Author: JT Smith
Free trade is for nations, not individuals, it seems
The big story of the week was not exactly an Open Source story, but it was a subject near to many Open Source users’ hearts: File trading over the Internet. MP3.com, one of the heavyweights in the file-trading world, lost a lawsuit brought by music publishing giant Universal Music Group.
A judge ordered MP3.com to pay between $118 million and $250 million in damages to the Seagram-owned music company. The fallout was quick and painful, with MP3.com stock plummeting to a 52-week low Thursday, the day of the ruling.
If sharing music isn’t your bag, maybe sharing DVDs is. The DeCSS copying software can’t seem to stay out of the headlines. The Motion Picture Association of America has been sending cease-and-desist orders to people who post or link to the from their Web sites. And Copyleft, a company printing the DeCSS source code on T-shirts, was also hit with a lawsuit.
The dangers of doing business
Also controversial this week was Trolltech’s decision to release the 2.2 version of its Qt/Unix under the GNU General Public License, as a way to deflect criticism about the KDE user interface that uses Qt. However, Free Software Foundation founder Richard Stallman still disputed KDE claims that it was now in compliance with the GPL, and KDE.org fired back. It’s unlikely that we’ve heard the last of this.

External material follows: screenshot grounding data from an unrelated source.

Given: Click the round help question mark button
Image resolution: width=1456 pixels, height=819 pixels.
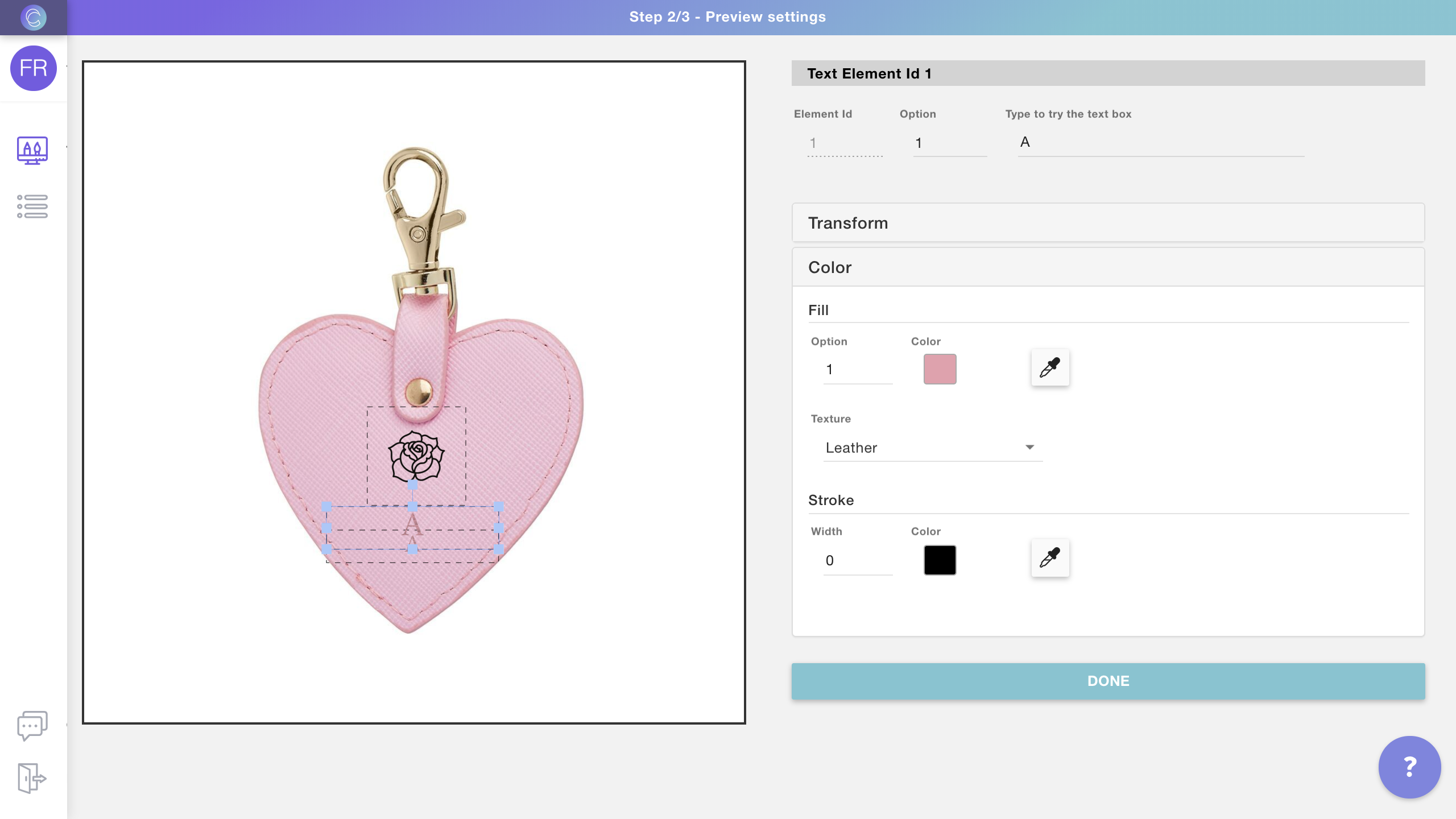Looking at the screenshot, I should [x=1409, y=767].
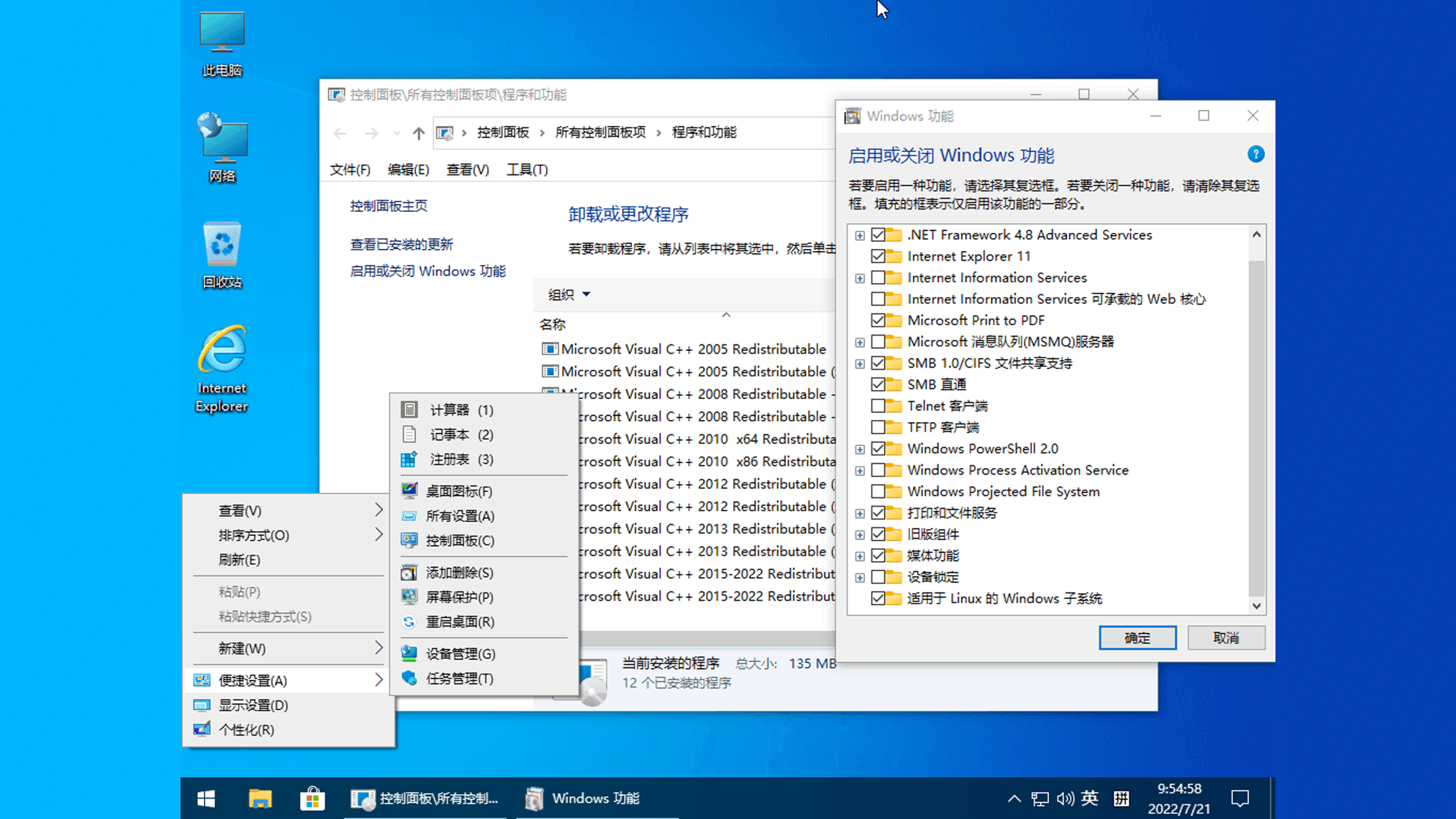Open the 文件(F) menu

tap(349, 169)
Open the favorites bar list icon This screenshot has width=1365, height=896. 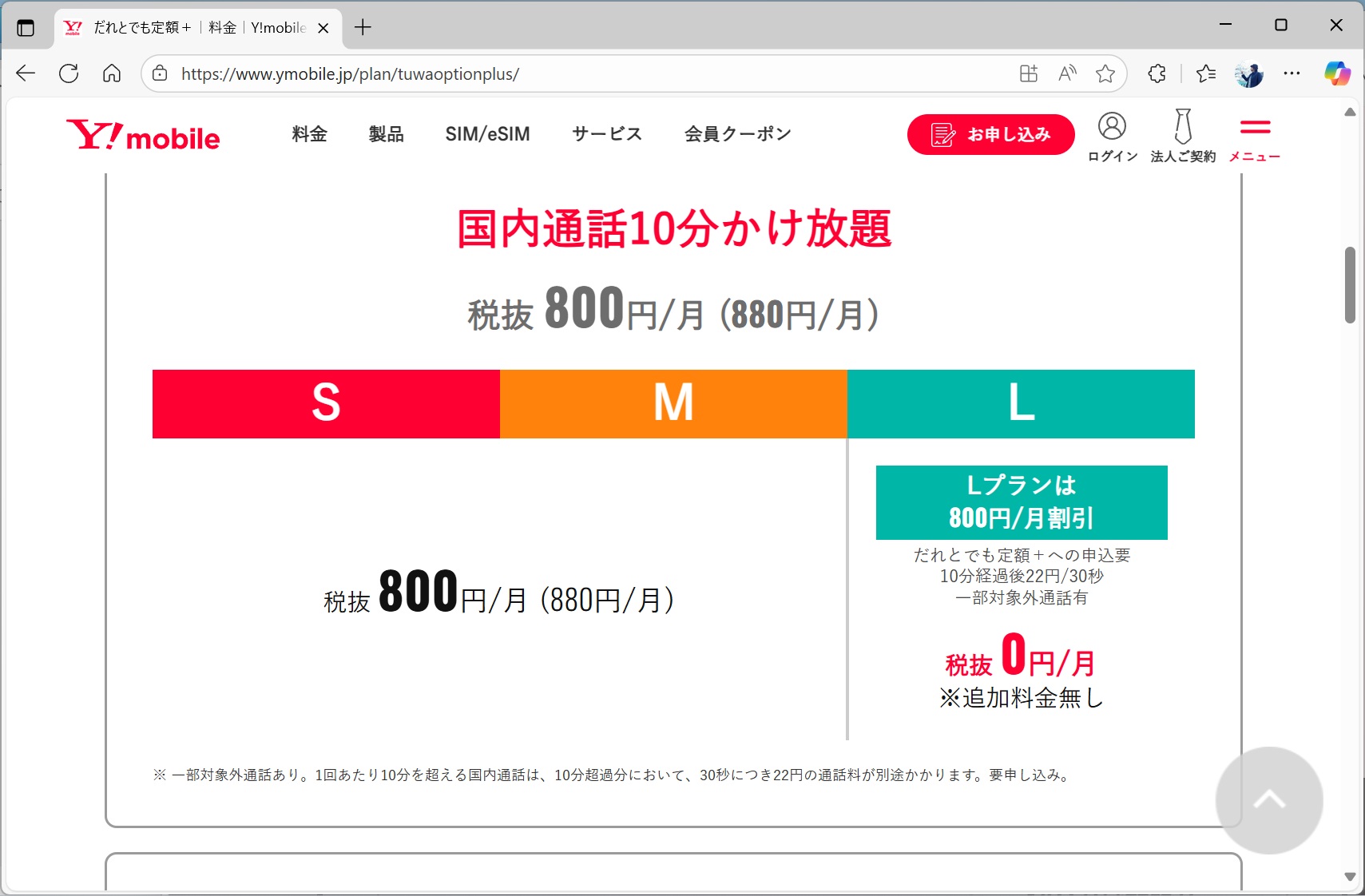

In business news, a couple of software companies keep making news, although it’s not always good news. Linux distributor Caldera System’s recent acquisition of the Santa Cruz Operation has gotten mixed reviews, and the company announced this week that SCO will lay off 190 people and take a $5 million to $6 million charge this quarter as part of its sale of Unix operating system software and services to Caldera. The Gartner Group offered Caldera some free advice later in the week, saying the company must articulate a coherent road map for OpenLinux and SCO OpenServer.
Speaking of layoffs, software company Corel plans to lay of 139 people at its engineering operation in Dublin, Ireland, in a $40 million cost-saving move.
Who’s afraid of a little FUD?
You might file this under “no surprise.” ZDNet reported on a Microsoft team charged with keeping an eye on Linux and Unix, but critics charged the Redmond crew with also generating a little FUD.